Participants were followed for up to a year using a smartphone app to collect voice data. To ensure a minimum quality level, participants were asked to record it in a quiet environment while maintaining a certain distance from the microphone, and an audio example of what was required was also provided.

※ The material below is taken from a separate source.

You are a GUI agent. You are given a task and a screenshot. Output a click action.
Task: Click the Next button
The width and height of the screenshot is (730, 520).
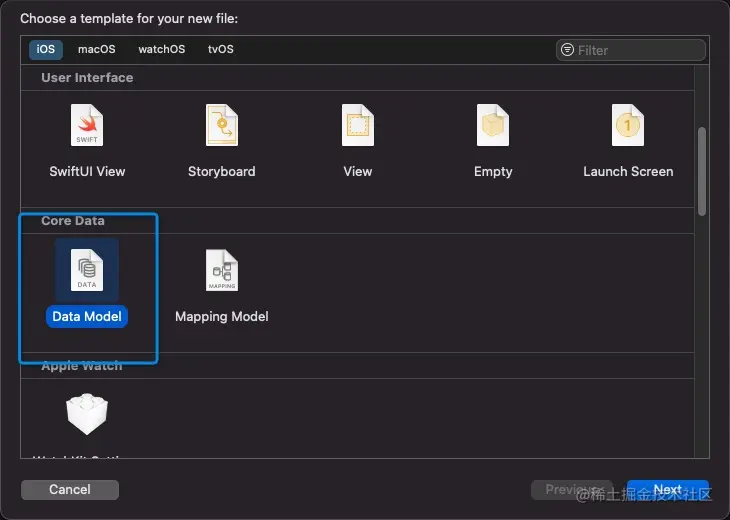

All the participants of this study were invited to record two audio types. The first, type 1 audio, required participants to read paragraph 1 of article 25 of the Declaration of Human Rights,21 in their preferred language: French, German, English or Portuguese; and the second, type 2 audio, required them to hold the (a) vowel phonation without breathing for as long as they could (see online supplemental material 1 for more details).

Supplementary data

bmjopen-2022-062463supp001.pdf (15.8KB, pdf)

Predi-COVID collects data in conformity with the German Society of Epidemiology’s best practices guidelines.22 To draft the manuscript, we followed the TRIPOD criteria (the Transparent Reporting of a multivariable prediction model of Individual Prognosis Or Diagnosis) for reporting AI-based model development and validation, as well as the corresponding checklist.

All Predi-COVID participants recruited between May 2020 and May 2021 who reported their fatigue status (“I feel well” as “No Fatigue” and “I am fatigued”/“I don’t feel well” as “Fatigue”) on the same day as the audio recordings during the 14 days of follow-up were included in this study.23 As a result, several audio recordings for a single participant were available for both audio types.24

Audio characteristics and vocal biomarker training

The audio recordings were collected in two formats, 3gp format (Android devices) and m4a format (iOS devices). Based on the smartphone’s operating system and the user’s gender (male/female), we trained one model for each category. This stratification was performed to minimise data heterogeneity and deal with sex as a potential confounding bias.

Audio preprocessing

All of the raw audio recordings were preprocessed (figure 1). They were initially converted to.wav files, with audios lasting less than 2 s being excluded. Then, an audio clustering (DBSCAN) on basic features (duration, average, sum and SD of signal power, and fundamental frequency) was performed to detect outliers that were manually checked while excluding poor quality audios with (1) too noisy, (2) incorrect text reading, (3) type 1 and type 2 audios mixed or (4) extended silence in the middle. Finally, peak normalisation was used to boost the volume of quiet audio segments, and leading and trailing silences longer than 350 ms were trimmed.

Figure 1.

Figure 1

General pipeline.

Feature extraction

We used transfer learning for the feature extraction process since it is adapted for small training databases.25 Transfer learning is a technique where a model is constructed and trained with a set containing a large amount of data and then transfer and apply this learning to our dataset on top of it. It has the advantage of reducing the amount of data required while shortening training time and improving performance when compared with models built from scratch.26

Convolutional neural networks require a fixed input size, whereas audio instances in our dataset were of variable length. To deal with this issue, Zero-padding was used to set the duration of each audio file to 50 s (the maximum length in our database). To raise the amount of information fed to the classifiers, type 1 (text reading) and type 2 ((a) phonation) audios were concatenated and used as a single input to the learning models.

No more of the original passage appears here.